**What is required**. From the line that contains "Instruction: Collapse the" through the end of the records below, write out each line exactly as it appears, but not the pictures.

**Input material**.
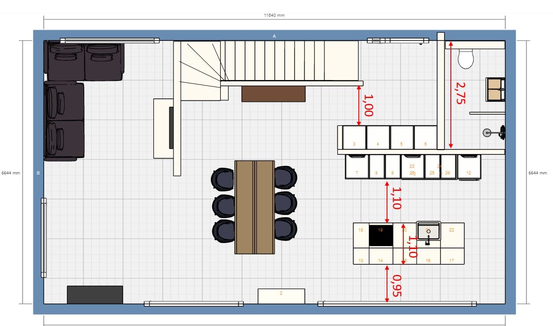Image resolution: width=553 pixels, height=326 pixels.
Task: Click the item labeled 2 on bottom wall
Action: [281, 296]
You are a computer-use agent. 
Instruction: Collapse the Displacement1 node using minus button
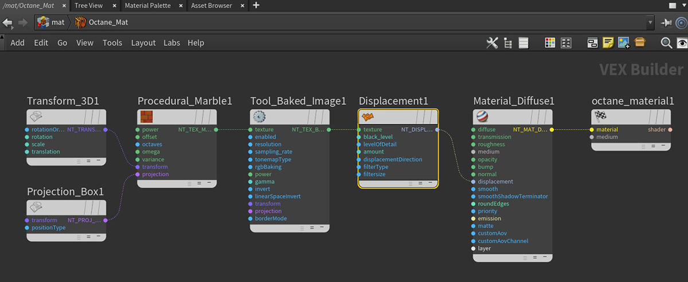[431, 183]
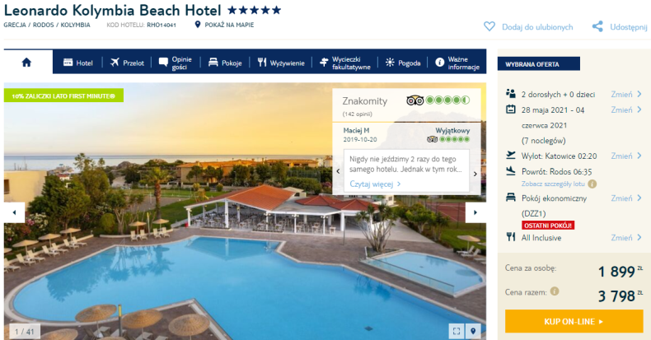Viewport: 651px width, 340px height.
Task: Open the home tab icon
Action: pos(26,63)
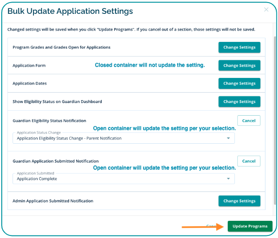The image size is (278, 238).
Task: Expand the Application Submitted dropdown
Action: (124, 179)
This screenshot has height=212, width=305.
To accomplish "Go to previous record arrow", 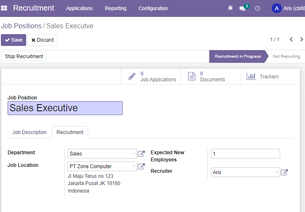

**Response to the exercise**.
Instruction: Collapse the Displacement1 node using minus button
[431, 183]
Viewport: 651px width, 340px height.
Task: Open the home tab icon
Action: pos(26,63)
The image size is (278, 238).
Task: Expand the Application Submitted dropdown
Action: (124, 179)
This screenshot has height=212, width=305.
To accomplish "Go to previous record arrow", 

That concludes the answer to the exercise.